Output the records exactly, every one of them.

Available data START

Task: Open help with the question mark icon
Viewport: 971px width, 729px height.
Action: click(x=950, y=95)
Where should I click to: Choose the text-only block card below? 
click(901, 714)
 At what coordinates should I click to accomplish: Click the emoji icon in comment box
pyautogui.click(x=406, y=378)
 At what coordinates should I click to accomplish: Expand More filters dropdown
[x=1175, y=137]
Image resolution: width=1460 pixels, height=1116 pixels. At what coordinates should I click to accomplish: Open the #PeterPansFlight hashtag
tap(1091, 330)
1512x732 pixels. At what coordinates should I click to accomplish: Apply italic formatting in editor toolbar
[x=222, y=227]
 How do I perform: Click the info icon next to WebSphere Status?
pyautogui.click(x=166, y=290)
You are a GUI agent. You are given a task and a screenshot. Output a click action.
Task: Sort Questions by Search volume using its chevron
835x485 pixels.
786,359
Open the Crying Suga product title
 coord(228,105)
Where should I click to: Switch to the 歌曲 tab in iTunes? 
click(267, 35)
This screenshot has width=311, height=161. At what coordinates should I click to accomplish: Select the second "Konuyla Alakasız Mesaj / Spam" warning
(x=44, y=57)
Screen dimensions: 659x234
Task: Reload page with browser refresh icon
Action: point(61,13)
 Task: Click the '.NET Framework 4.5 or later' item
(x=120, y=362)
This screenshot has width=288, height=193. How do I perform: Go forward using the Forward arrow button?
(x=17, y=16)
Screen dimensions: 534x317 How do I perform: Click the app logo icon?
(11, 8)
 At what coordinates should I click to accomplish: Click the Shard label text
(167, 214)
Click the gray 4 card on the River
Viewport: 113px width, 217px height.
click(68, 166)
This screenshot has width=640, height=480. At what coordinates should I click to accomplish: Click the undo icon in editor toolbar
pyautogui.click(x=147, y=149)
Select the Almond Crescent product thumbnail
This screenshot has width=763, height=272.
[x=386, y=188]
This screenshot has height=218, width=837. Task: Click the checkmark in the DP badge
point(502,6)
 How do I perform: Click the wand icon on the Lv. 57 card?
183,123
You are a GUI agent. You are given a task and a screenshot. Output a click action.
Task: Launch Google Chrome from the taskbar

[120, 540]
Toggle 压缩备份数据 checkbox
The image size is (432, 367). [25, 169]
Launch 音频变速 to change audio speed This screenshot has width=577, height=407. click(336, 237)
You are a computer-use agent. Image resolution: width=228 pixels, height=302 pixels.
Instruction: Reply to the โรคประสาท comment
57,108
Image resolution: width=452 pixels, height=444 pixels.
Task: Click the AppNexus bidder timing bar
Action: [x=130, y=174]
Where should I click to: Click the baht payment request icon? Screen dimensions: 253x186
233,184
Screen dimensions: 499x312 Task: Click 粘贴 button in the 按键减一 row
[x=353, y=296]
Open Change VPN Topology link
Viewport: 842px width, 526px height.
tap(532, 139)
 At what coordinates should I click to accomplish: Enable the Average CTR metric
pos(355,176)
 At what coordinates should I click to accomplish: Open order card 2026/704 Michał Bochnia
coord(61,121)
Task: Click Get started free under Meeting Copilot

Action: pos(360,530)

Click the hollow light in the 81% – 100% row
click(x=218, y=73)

Available data END

- _Response box_:
Task: Open help with the question mark icon
Viewport: 971px width, 729px height.
Action: click(x=950, y=95)
Where should I click to: Choose the text-only block card below? 
click(901, 714)
 At what coordinates should I click to accomplish: Click the emoji icon in comment box
pyautogui.click(x=406, y=378)
 At what coordinates should I click to accomplish: Expand More filters dropdown
[x=1175, y=137]
Image resolution: width=1460 pixels, height=1116 pixels. At what coordinates should I click to accomplish: Open the #PeterPansFlight hashtag
tap(1091, 330)
1512x732 pixels. At what coordinates should I click to accomplish: Apply italic formatting in editor toolbar
[x=222, y=227]
 How do I perform: Click the info icon next to WebSphere Status?
pyautogui.click(x=166, y=290)
You are a GUI agent. You are given a task and a screenshot. Output a click action.
Task: Sort Questions by Search volume using its chevron
835x485 pixels.
786,359
Open the Crying Suga product title
 coord(228,105)
Where should I click to: Switch to the 歌曲 tab in iTunes? 
click(267, 35)
This screenshot has width=311, height=161. At what coordinates should I click to accomplish: Select the second "Konuyla Alakasız Mesaj / Spam" warning
(x=44, y=57)
Screen dimensions: 659x234
Task: Reload page with browser refresh icon
Action: point(61,13)
 Task: Click the '.NET Framework 4.5 or later' item
(x=120, y=362)
This screenshot has width=288, height=193. How do I perform: Go forward using the Forward arrow button?
(x=17, y=16)
Screen dimensions: 534x317 How do I perform: Click the app logo icon?
(11, 8)
 At what coordinates should I click to accomplish: Click the Shard label text
(167, 214)
Click the gray 4 card on the River
Viewport: 113px width, 217px height.
click(68, 166)
This screenshot has width=640, height=480. At what coordinates should I click to accomplish: Click the undo icon in editor toolbar
pyautogui.click(x=147, y=149)
Select the Almond Crescent product thumbnail
This screenshot has width=763, height=272.
[x=386, y=188]
This screenshot has height=218, width=837. Task: Click the checkmark in the DP badge
point(502,6)
 How do I perform: Click the wand icon on the Lv. 57 card?
183,123
You are a GUI agent. You are given a task and a screenshot. Output a click action.
Task: Launch Google Chrome from the taskbar

[120, 540]
Toggle 压缩备份数据 checkbox
The image size is (432, 367). [25, 169]
Launch 音频变速 to change audio speed This screenshot has width=577, height=407. click(336, 237)
You are a computer-use agent. Image resolution: width=228 pixels, height=302 pixels.
Instruction: Reply to the โรคประสาท comment
57,108
Image resolution: width=452 pixels, height=444 pixels.
Task: Click the AppNexus bidder timing bar
Action: [x=130, y=174]
Where should I click to: Click the baht payment request icon? Screen dimensions: 253x186
233,184
Screen dimensions: 499x312 Task: Click 粘贴 button in the 按键减一 row
[x=353, y=296]
Open Change VPN Topology link
Viewport: 842px width, 526px height.
tap(532, 139)
 At what coordinates should I click to accomplish: Enable the Average CTR metric
pos(355,176)
 At what coordinates should I click to accomplish: Open order card 2026/704 Michał Bochnia
coord(61,121)
Task: Click Get started free under Meeting Copilot

Action: pos(360,530)

Click the hollow light in the 81% – 100% row
click(x=218, y=73)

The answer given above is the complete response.